• _TRY IT_
From the line with "Click Редактировать страницу link" to the line with "This screenshot has width=246, height=141.", retype each line exactly as it stands in the records below, but skip the pictures.

• _DATA FOR THIS TASK_
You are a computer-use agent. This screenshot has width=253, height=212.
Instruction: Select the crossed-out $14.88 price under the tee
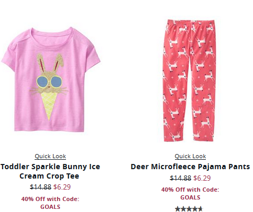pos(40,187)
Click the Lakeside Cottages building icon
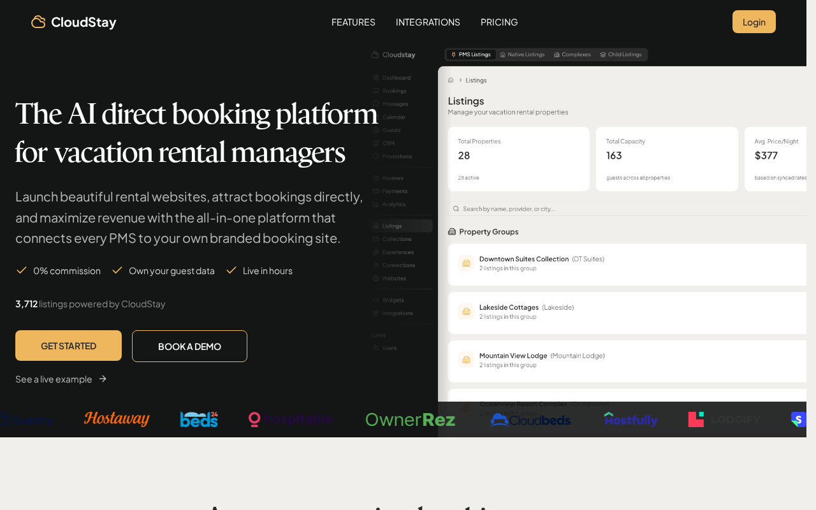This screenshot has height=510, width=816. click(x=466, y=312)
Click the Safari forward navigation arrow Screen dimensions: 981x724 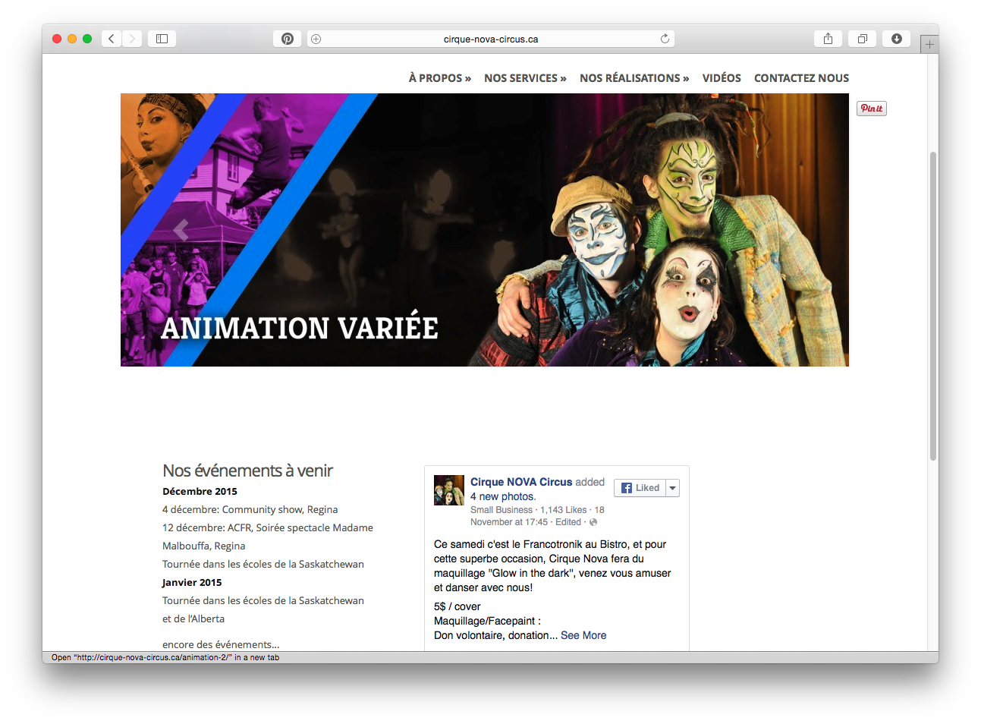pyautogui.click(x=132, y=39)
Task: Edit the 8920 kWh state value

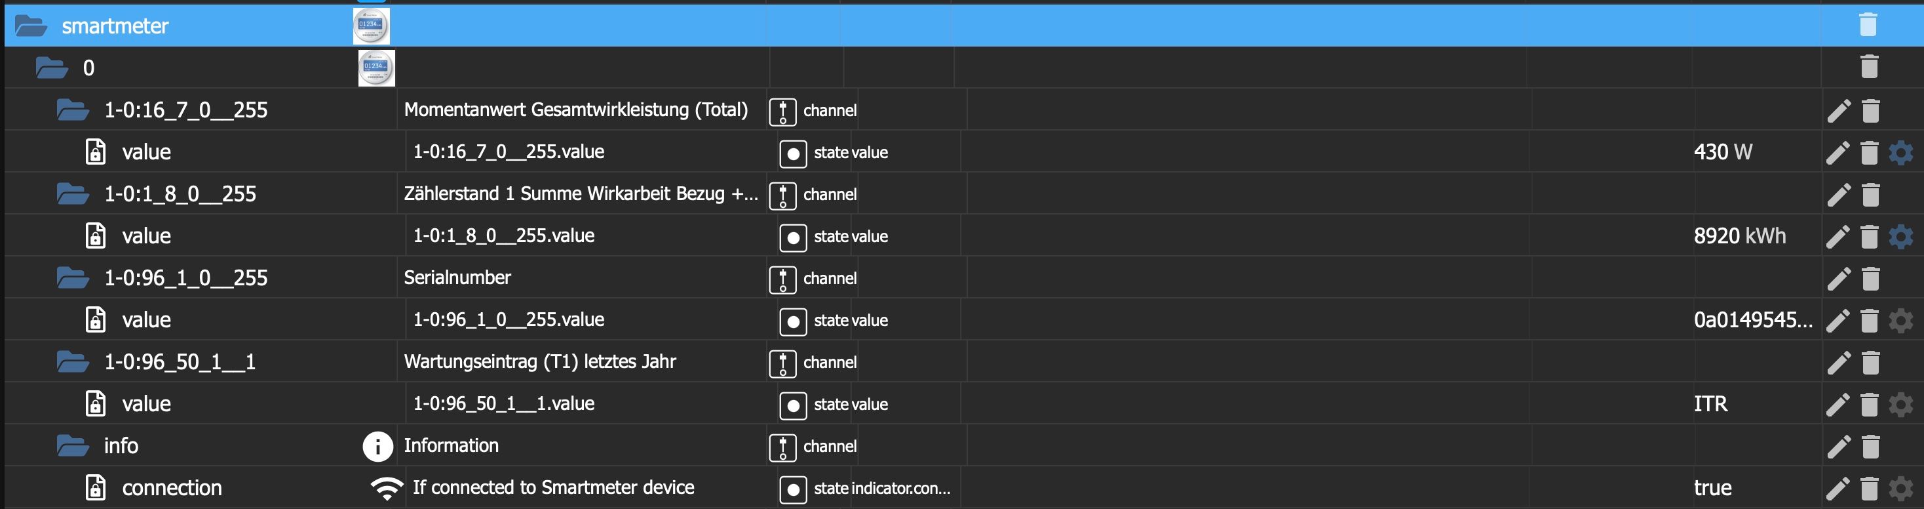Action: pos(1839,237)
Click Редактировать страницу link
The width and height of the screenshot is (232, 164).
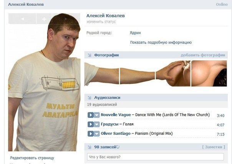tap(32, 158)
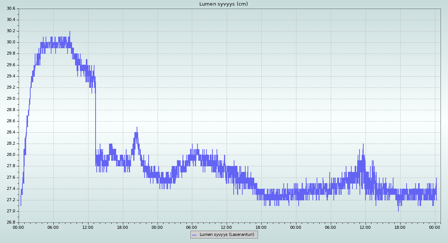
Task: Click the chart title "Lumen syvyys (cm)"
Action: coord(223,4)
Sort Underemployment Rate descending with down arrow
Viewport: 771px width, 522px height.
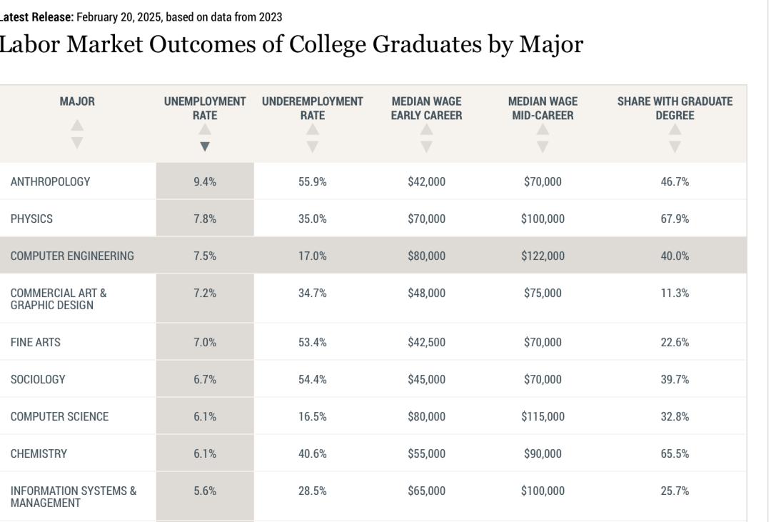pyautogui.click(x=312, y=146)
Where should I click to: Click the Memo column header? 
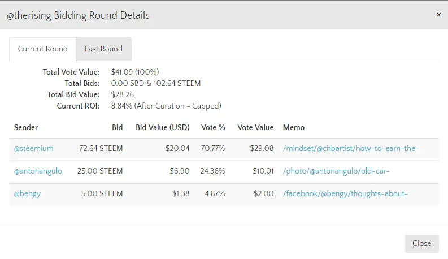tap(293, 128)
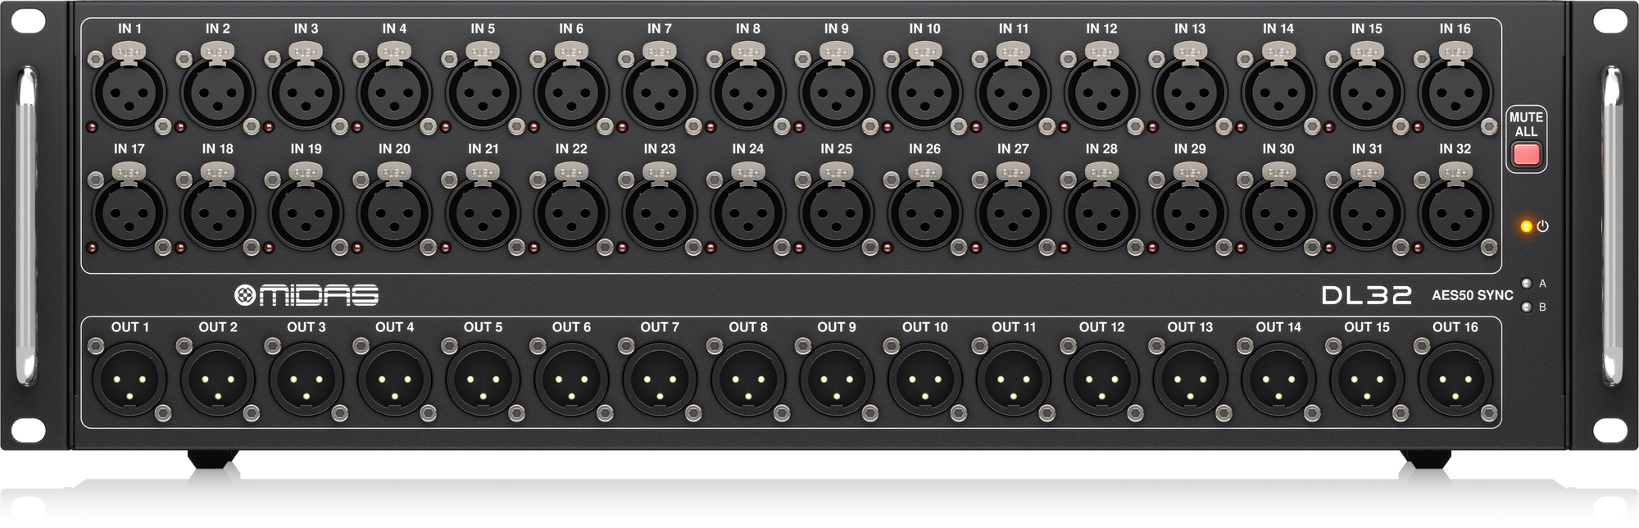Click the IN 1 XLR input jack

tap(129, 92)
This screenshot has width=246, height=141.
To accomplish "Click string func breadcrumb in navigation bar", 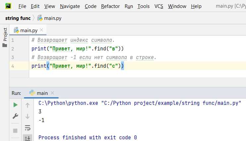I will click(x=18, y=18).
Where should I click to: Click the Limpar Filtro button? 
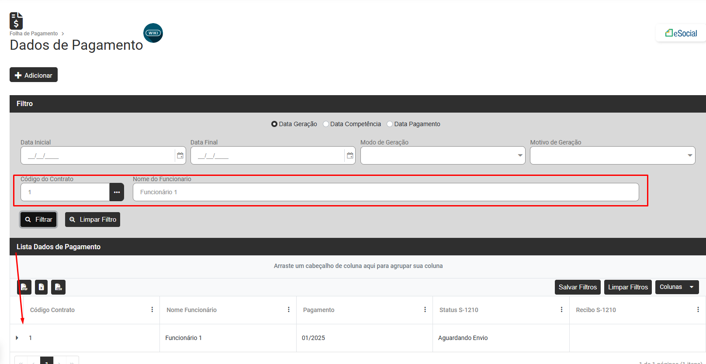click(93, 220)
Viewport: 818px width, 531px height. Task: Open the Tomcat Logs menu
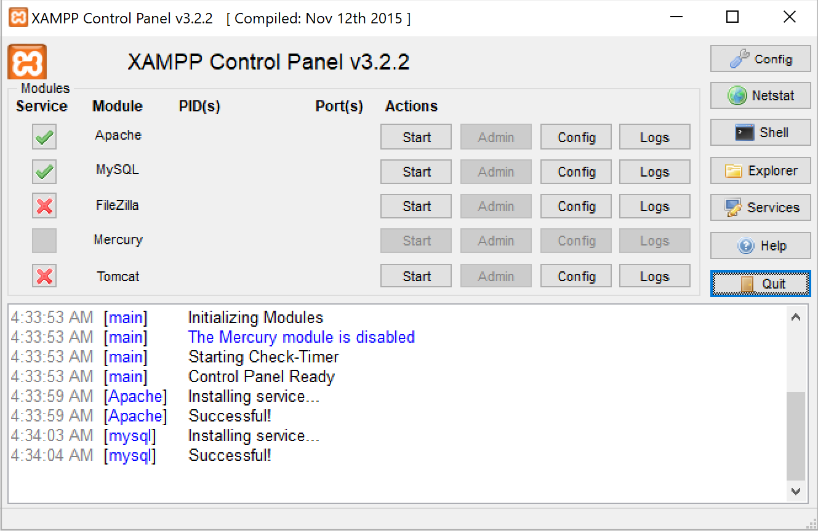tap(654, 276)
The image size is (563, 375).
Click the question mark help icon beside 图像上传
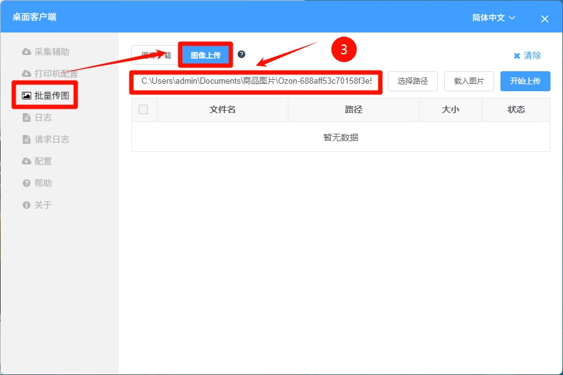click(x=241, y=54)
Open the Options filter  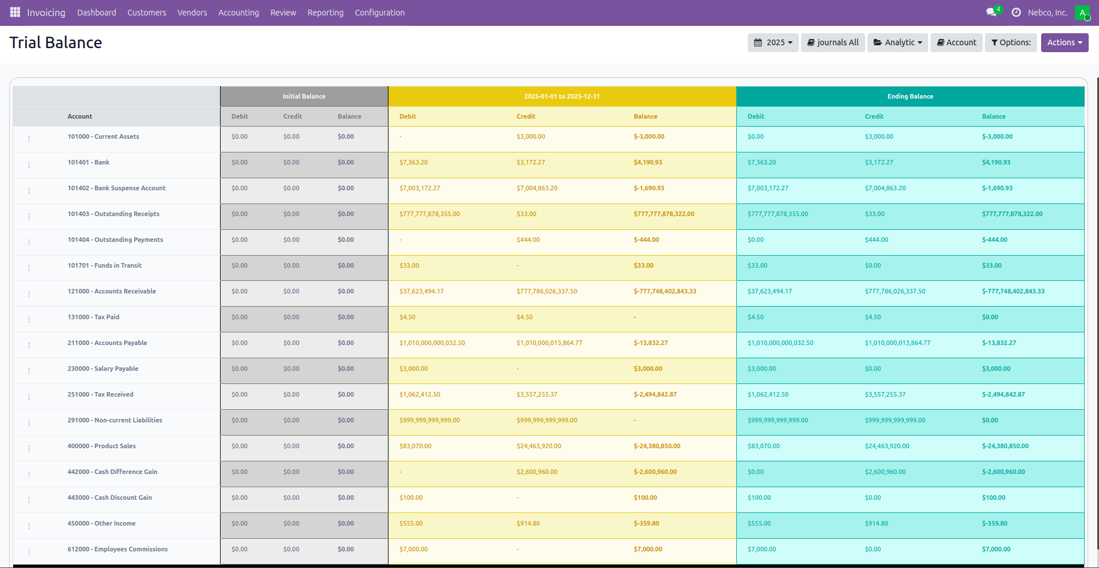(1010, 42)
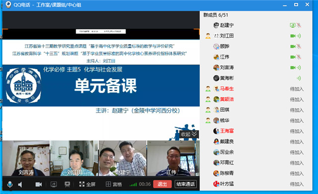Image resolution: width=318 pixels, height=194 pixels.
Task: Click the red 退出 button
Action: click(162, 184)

• _RESULT_
Click Редактировать страницу link
The width and height of the screenshot is (232, 164).
tap(32, 158)
Task: Click the chart title "Lumen syvyys (cm)"
Action: coord(223,4)
Sort Underemployment Rate descending with down arrow
Viewport: 771px width, 522px height.
pyautogui.click(x=312, y=146)
Where should I click to: Click the Memo column header? 
tap(293, 128)
Click the IN 1 XLR input jack

tap(129, 92)
This screenshot has width=246, height=141.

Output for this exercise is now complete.